I created a game, Admin Lingo Bingo, to play at meetings where administrators are talking about diversity. I pulled the terms used in the bingo cards from the MASSMAILs from the University of Illinois administration this fall. First was the August 22, 2014, email from Chancellor Phyllis Wise, “The Principles on Which We Stand,” in which she addressed the “decision not to recommend further action by the Board of Trustees concerning [Professor Steven Salaita’s] potential appointment to the faculty.” A second message, “An Atmosphere for Learning,” followed that same day from President Easter and Board President Kennedy. Then, in this month of mandatory ethics testing for us, the staff of the University, when many of us are mega-annoyed at this seemingly sham exercise, Chancellor Wise sent another email on October 10 to “reaffirm our campus commitment to equal opportunity, affirmative action, and equal access.” These are words that seem especially empty of meaning this fall.
In Sara Ahmed’s compelling book, On Being Included: Racism and Diversity in Institutional Life (Duke, 2012), she warns against policies substituting for action. This strategy of substitution, or redirection of effort away from fundamental systemic change, has been refined over the years at most educational institutions. She asks: “What does it mean to be good at equality or diversity, or for equality or diversity to be a measure of good?…When diversity work becomes a matter of writing documents, it can participate in the separation of diversity work from institutional work.

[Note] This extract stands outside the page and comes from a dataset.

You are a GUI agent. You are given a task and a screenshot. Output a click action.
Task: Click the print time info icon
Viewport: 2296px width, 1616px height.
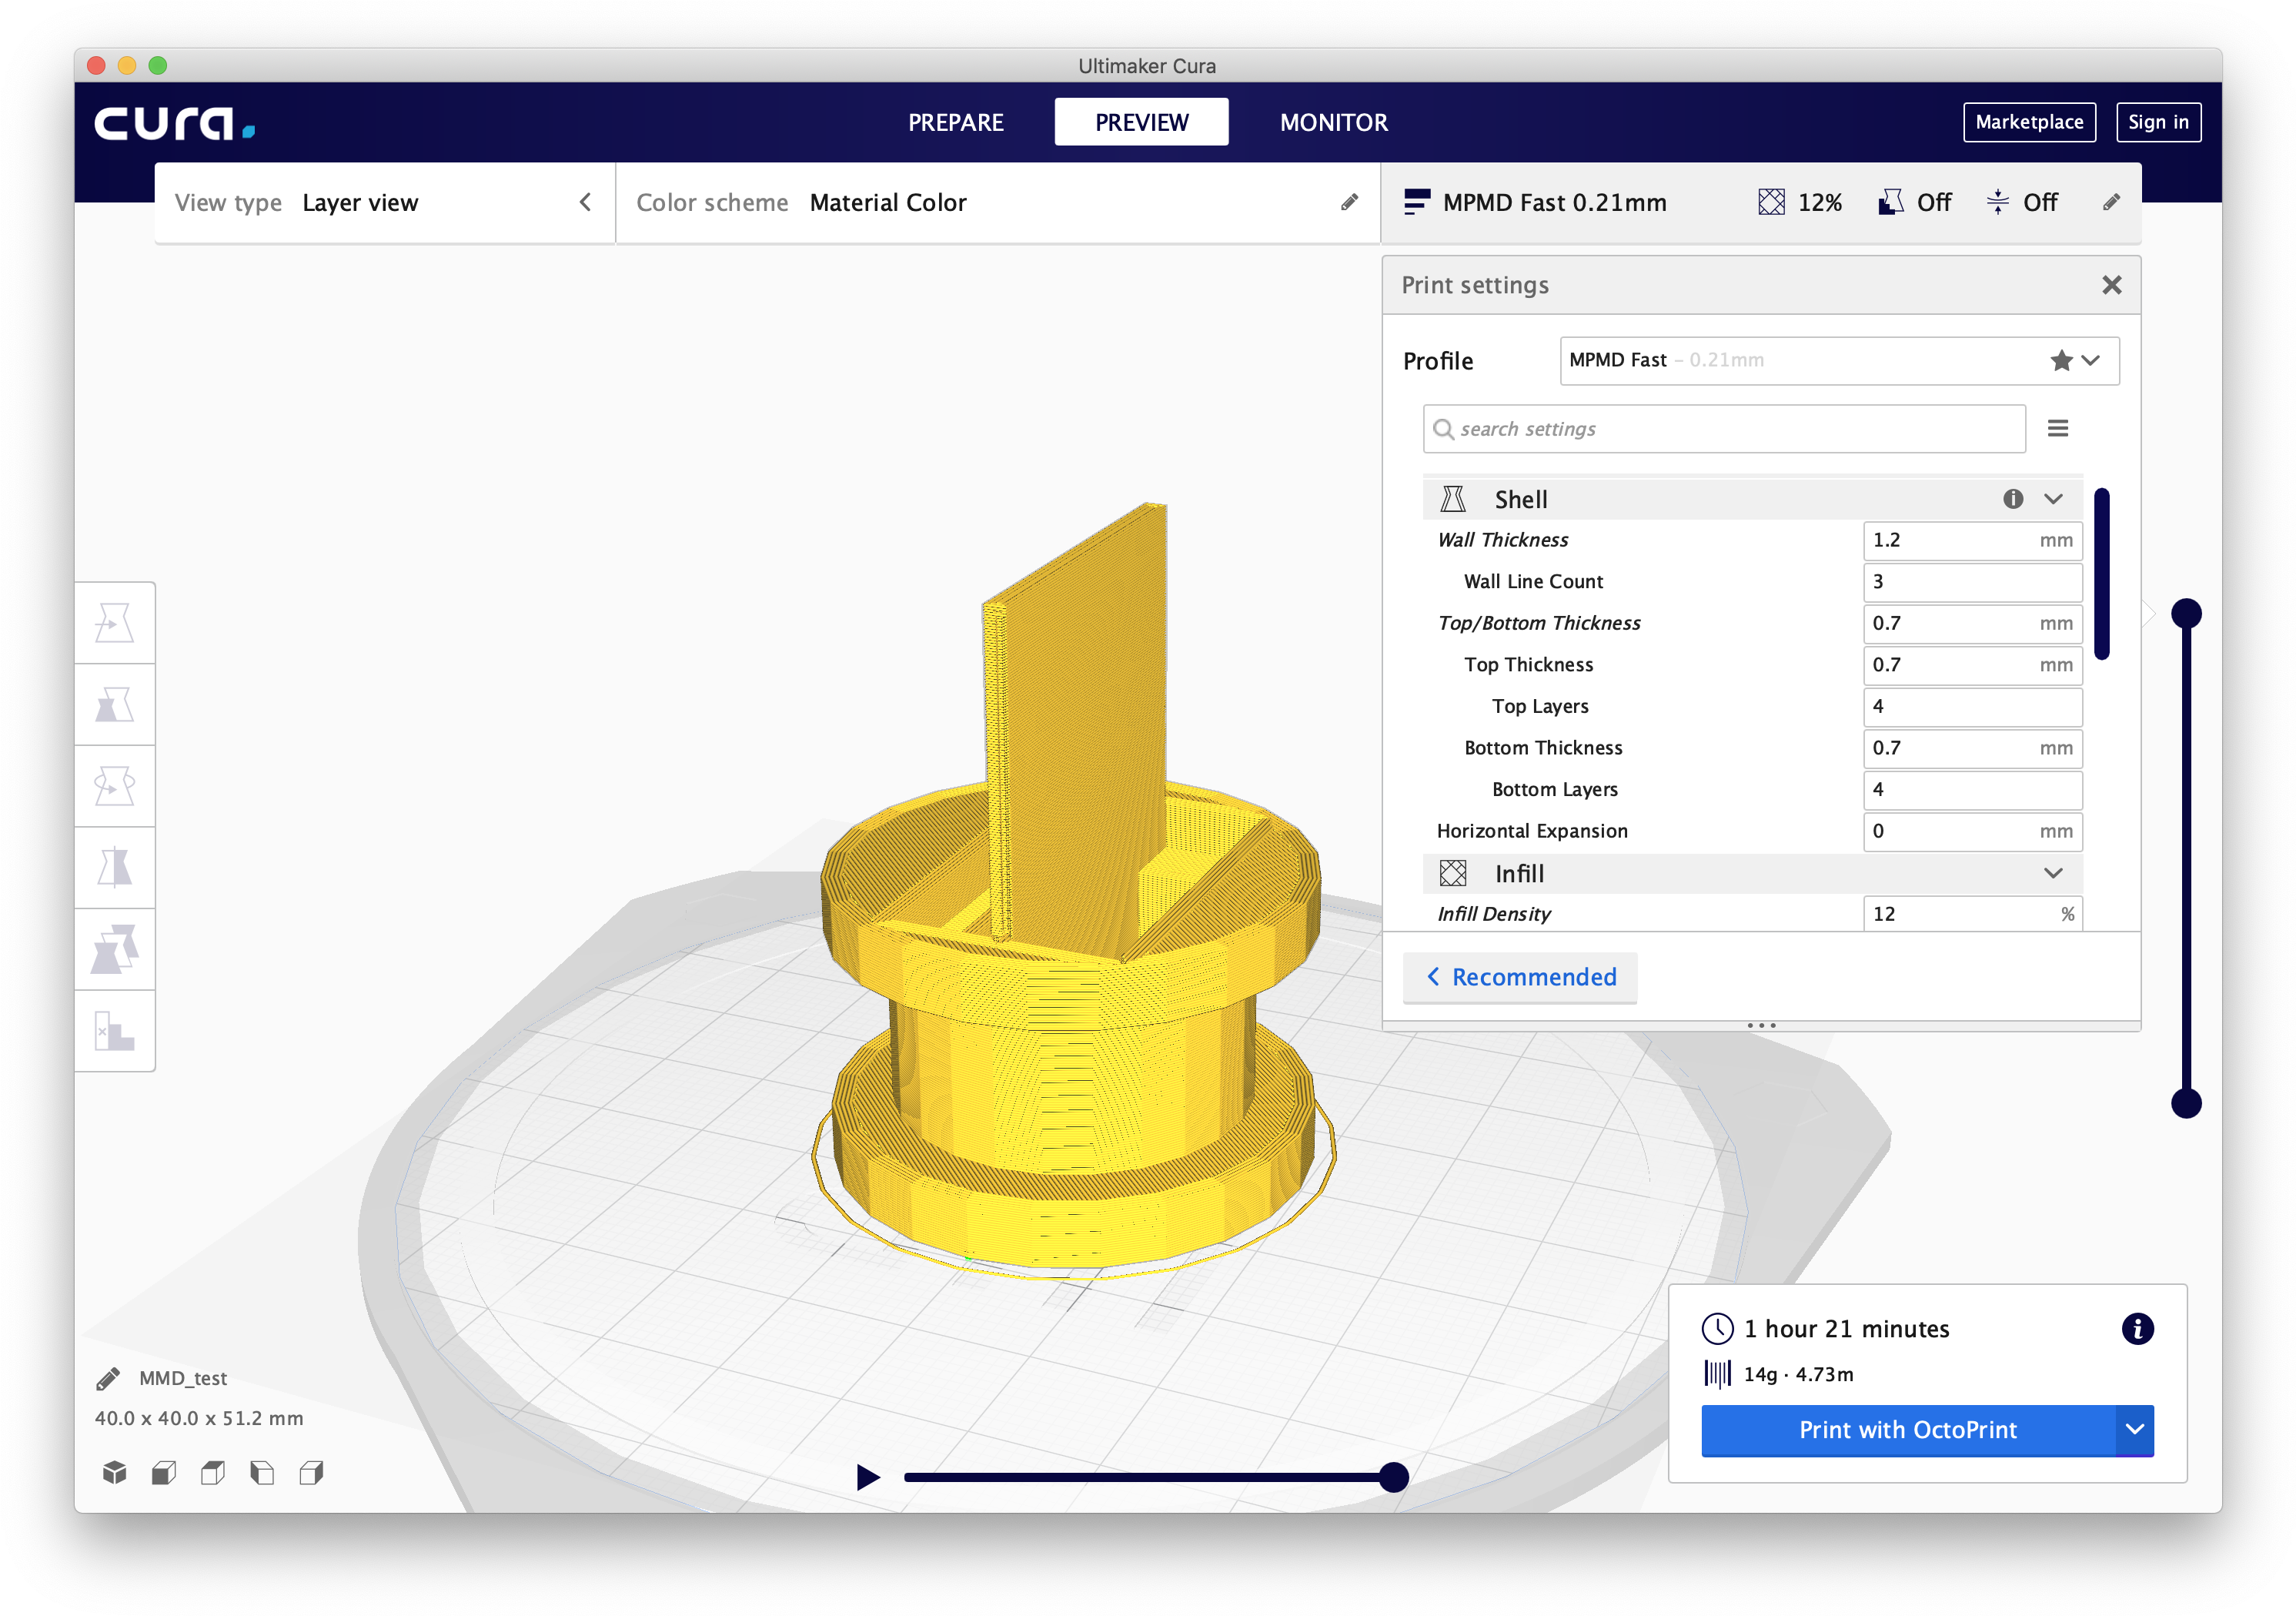click(2137, 1329)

Diversity becomes a matter of rearranging things, so that an organization can appear in the best way.” Ahmed continues:
The arrival of audit systems into higher education involves adopting self-regulatory mechanisms from the private sector, in particular from finance, by the public sector. …Institutional performance involves an increasing self-consciousness about how to perform well in these systems, by generating the right kinds of procedures, methods, and materials, where rightness is determined as the fulfillment of the requirements of a system…. Doing well involves generating the right kinds of appearance. (pp. 84-87)
Ahmed’s book is full of stories of compliance, paper-shuffling, and angry and frustrated staff who feel that diversity and inclusion have been hollowed out in the regulatory, auditable methods of our institutions. I’d like to think that perhaps if we play Admin Lingo Bingo it is possible that we might begin hearing ourselves speak and then challenge ourselves to walk that talk.